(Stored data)
^^^^

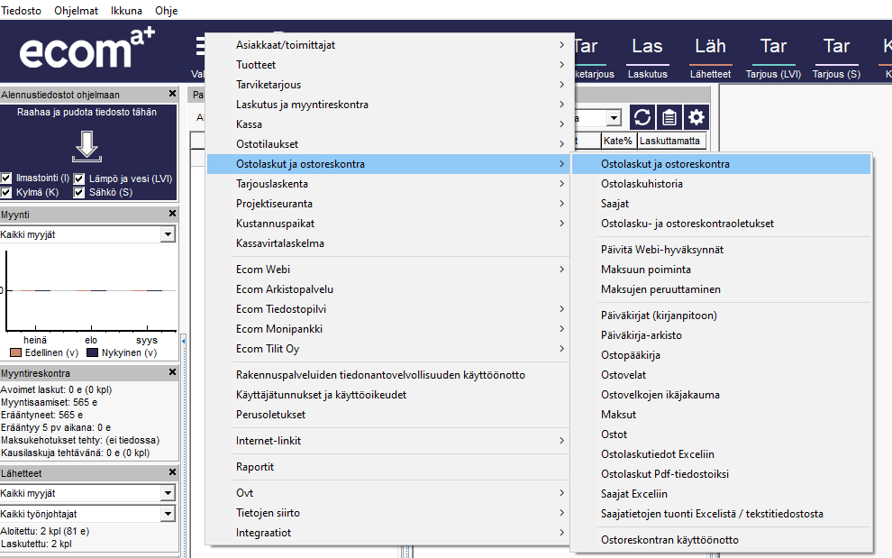The height and width of the screenshot is (558, 892).
Task: Choose Maksuun poiminta menu entry
Action: [645, 270]
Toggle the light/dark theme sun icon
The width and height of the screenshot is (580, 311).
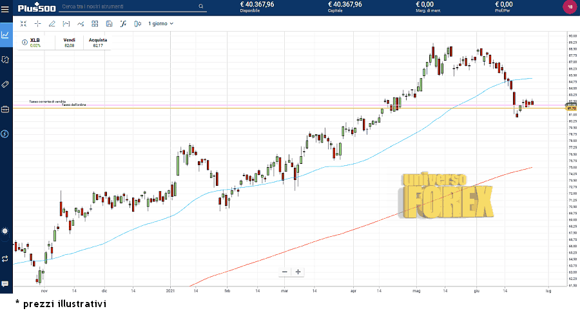click(6, 231)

^^^^

• **WORK TO BE COMPLETED**
Leave every picture out, and repeat exactly the lines from the one containing "The width and" through the last line of the entries, both ends included.

• **ANSWER FOR THIS EXERCISE**
The width and height of the screenshot is (580, 311).
click(6, 231)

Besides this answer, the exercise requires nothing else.